While working with dataflow, you will need to work with files and tables a lot. Generally, you will need to open the input file, transform the data and write it in the output file. There are no special requirements to the script except the Python syntax itself. You can check a few examples of scripts that help solve common tasks in the section below.

Examples

Example 1

This example illustrates a simple code that imports an open dataset from an external source, writes it to an output file in a new folder and prints a standard output to the console log. Usually, you will need to open the file from the input bucket, which was downloaded using a connector, but in some cases requesting the data from external resources can be necessary.

#import necessary libraries
import requests
import pandas as pd
import os


#request url and save response to variable
url = 'http://web.stanford.edu/class/archive/cs/cs109/cs109.1166/stuff/titanic.csv'
r = requests.get(url)


#create new folder for output
if not os.path.exists('/data/out/newfolder/tables/newfolder'):
    os.makedirs('/data/out/tables/newfolder')


#create or open (if exist) output file for writing and write the content of the response
with open('out/tables/newfolder/titanic.csv', 'wb') as f:  
    f.write(r.content)


#read output file and print to console log first 10 rows
data = pd.read_csv('out/tables/newfolder/titanic.csv', header=0)
print(data.loc[0:10,["Name", "Survived"]])

Example 2

This example illustrates opening, filtering and writing CSV file using pandas, which is one of the most common Python libraries for data analytics. In this script, we will use Titanic dataset which contains data of about 887 of the real Titanic passengers. This dataset is open and very common in data analytics and data science courses.

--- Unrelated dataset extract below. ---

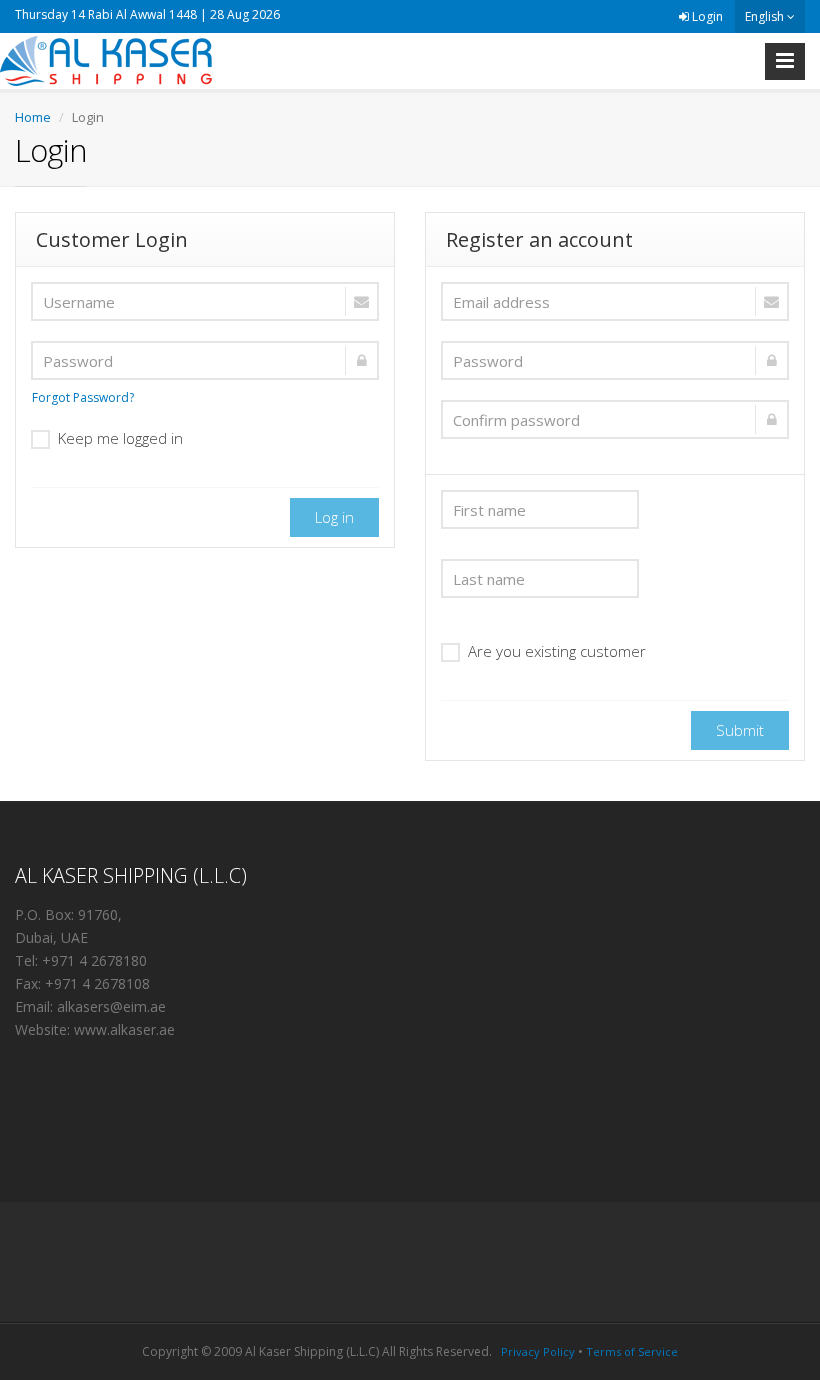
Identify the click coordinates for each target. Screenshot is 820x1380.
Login (706, 16)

Let’s imagine we need to analyze the data of male and female passengers separately and want to write the data in 2 separate files. Data in this example was previously downloaded using the connector component, we’ll show below how you can reproduce the code on your computer.

#import pandas library
import pandas as pd


#read data from file and keep it in data variable
data = pd.read_csv('in/tables/titanic.csv')


#filter rows with male and female passengers, keep data in variables
data_male = data[data['Sex']=='male']
data_female = data[data['Sex']!='male']


#reset indexes to each dataset so it starts from 0 and grows incrementally    
data_male.reset_index(drop=True, inplace=True)
data_female.reset_index(drop=True, inplace=True)


#write data to output files
data_female.to_csv('out/tables/titanic_filter_female.csv')
data_male.to_csv('out/tables/titanic_filter_male.csv')

Reproducing and debugging

If you want to reproduce running the code on your computer for testing and debugging, or you want to write the script in a local IDE and copy-paste it in Meiro Integrations configuration, the easiest way will be to reproduce the structure of folders as below:

/data
     script.py
     /in
          /tables
          /files
     /out
          /tables
          /files

The script file should be located in the /data folder, input files and tables in the folder in/ in the corresponding subfolders, output files, and tables in output/files and output/tables respectively.

For reproducing the example 2, you will need to download the dataset and save it to the folder /data/in/tables as titanic.csv, paste code from the example to the script file and run it. New files will be written to the folder /data/out/tables/.